Regarding primary endpoint, the study found a significant decrease in average 24-hour SBP from baseline to week 12 among lorundrostat compared to placebo, with an average additional decrease in SBP by 7.9 mmHg (p = 0.001) with 50mg and by 6.5 mg (p = 0.006) with 50-100mg. Additional key secondary endpoints, including change in 24-hour average SBP at week 4, proportion of 24-hour SBP < 125mg at week 4, and change in office SBP over 12 weeks were all significantly improved with lorundrostat 50mg compared to placebo. In addition, there was no significant difference in adverse outcomes, including hypotension, hyponatremia, or hyperkalemia, compared to placebo.
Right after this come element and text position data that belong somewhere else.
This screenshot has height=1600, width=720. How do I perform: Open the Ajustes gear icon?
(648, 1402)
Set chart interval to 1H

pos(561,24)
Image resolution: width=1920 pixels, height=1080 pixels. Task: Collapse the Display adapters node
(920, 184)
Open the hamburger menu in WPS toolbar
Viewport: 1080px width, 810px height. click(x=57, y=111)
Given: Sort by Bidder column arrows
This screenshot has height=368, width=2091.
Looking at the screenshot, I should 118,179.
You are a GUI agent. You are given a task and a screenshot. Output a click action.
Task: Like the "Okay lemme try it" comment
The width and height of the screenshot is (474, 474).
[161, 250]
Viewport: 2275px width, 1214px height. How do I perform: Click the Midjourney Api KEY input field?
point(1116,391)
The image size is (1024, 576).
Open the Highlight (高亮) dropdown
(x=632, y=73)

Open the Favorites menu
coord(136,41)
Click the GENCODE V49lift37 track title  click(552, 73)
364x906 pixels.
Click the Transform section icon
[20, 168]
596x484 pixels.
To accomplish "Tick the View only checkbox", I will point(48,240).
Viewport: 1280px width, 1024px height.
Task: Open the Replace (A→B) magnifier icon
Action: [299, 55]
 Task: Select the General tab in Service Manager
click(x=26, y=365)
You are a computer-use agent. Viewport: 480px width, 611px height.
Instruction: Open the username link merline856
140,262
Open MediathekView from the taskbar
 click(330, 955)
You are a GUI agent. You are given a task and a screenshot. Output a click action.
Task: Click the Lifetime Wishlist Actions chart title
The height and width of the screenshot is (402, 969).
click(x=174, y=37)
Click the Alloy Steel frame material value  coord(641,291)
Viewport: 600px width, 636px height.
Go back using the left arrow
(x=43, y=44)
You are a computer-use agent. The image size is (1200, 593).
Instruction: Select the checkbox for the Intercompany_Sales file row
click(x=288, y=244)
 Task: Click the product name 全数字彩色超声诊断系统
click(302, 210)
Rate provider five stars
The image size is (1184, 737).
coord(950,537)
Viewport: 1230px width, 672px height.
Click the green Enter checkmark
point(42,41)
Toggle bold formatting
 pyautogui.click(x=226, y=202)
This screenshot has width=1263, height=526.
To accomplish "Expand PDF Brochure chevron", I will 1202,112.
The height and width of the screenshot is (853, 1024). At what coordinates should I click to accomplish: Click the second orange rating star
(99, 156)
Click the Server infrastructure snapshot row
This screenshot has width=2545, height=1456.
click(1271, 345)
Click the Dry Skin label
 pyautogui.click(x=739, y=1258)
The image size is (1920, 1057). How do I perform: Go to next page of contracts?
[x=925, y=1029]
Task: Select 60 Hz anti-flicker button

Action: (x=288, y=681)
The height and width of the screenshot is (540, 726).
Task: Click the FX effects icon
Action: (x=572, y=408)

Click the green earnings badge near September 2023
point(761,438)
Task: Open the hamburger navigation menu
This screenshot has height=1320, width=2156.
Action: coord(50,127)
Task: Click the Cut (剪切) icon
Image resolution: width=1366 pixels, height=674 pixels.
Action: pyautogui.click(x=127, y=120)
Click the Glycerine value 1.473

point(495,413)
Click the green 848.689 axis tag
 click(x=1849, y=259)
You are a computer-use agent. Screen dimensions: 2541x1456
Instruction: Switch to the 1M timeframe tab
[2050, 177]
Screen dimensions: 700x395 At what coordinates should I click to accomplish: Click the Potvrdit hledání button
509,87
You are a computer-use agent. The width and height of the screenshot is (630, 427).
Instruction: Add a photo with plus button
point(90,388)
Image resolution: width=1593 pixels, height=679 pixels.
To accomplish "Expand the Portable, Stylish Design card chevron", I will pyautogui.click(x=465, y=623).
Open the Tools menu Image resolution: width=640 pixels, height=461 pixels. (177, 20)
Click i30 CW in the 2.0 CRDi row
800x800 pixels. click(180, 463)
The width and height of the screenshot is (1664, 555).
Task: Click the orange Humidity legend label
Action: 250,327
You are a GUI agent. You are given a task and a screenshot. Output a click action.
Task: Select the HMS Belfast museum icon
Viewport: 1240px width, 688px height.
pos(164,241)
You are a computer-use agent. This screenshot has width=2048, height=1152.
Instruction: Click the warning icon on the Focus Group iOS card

In summary, the study investigators conclude that lorundrostat effectively lowered 24-hour blood pressure among patients with uncontrolled and resistant HTN but noted that escalation of dose from 50mg to 100mg was not associated with additional blood pressure reduction. Although this trial was not a head-to-head trial with other anti-hypertensives and did not look at major adverse cardiovascular or kidney outcomes, the ADVANCE-HTN trial shows that novel therapies, particularly aldosterone production targets, have great potential for blood pressure reduction, and therefore, may have benefit in cardiovascular risk reduction.